Document 25B: Jane Olcott, "An Industrial Secretary for Baltimore," in The Work of Colored Women (New York: Colored Work Committee War Work Council, 1919), p. 100.
An Industrial Secretary for Baltimore
Miss Jackson[A] found in Baltimore, on her visit there in the spring of 1919, that approximately one thousand colored girls were employed in the factories, laundries and stores. The city has a colored population of about one hundred thousand. There is an independent Y.W.C.A. which has carried on a separate work for some twenty years. They have a thirteen-room building for headquarters, including a dormitory accomodating [sic] approximately fifteen, and conduct an employment bureau. Miss Charlotte Davage is president.

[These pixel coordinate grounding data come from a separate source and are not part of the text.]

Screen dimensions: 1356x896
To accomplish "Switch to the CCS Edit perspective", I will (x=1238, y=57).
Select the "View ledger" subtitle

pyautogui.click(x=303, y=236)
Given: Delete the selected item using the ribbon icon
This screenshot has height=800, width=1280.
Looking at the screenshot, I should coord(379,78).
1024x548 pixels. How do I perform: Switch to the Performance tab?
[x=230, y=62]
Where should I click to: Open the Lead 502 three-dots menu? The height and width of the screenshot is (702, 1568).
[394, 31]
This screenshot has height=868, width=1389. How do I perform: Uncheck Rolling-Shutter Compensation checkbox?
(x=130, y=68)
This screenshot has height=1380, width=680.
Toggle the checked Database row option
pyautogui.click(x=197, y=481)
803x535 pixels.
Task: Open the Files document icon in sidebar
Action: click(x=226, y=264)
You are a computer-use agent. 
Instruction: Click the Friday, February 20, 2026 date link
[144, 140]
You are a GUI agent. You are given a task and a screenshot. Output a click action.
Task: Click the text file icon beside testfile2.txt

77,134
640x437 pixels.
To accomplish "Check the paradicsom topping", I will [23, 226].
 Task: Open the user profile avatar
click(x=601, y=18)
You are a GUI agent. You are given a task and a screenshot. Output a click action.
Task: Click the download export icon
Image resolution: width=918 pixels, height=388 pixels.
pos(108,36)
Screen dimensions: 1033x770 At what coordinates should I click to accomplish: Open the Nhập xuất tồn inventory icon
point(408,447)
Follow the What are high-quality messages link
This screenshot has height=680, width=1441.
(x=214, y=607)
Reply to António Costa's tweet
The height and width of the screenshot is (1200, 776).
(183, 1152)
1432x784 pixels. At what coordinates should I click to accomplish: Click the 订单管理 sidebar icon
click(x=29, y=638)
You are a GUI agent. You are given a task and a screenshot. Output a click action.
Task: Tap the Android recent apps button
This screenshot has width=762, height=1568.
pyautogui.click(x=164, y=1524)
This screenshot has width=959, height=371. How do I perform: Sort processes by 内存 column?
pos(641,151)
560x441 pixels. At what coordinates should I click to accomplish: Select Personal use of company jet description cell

Miss Jackson found to that date there had been no special effort made to reach the industrial girls.
On May 21st, Miss Emma Sawyer was sent as industrial worker under the War Work Council. She has secured good cooperation from the local white Y.W.C.A. and from the independent colored Y.W.C.A., the latter organization having given the use of their building as headquarters. She has already established noon-day meetings at three factories. Community singing is being planned in cooperation with the W.C.C.S.
A survey which Miss Sawyer is making indicates that "the field is ripe for bigger work than we have the facilities to carry on."

A. This was Mary E. Jackson, Industrial Secretary on the national staff of the Y.W.C.A.'s Colored Work Committee.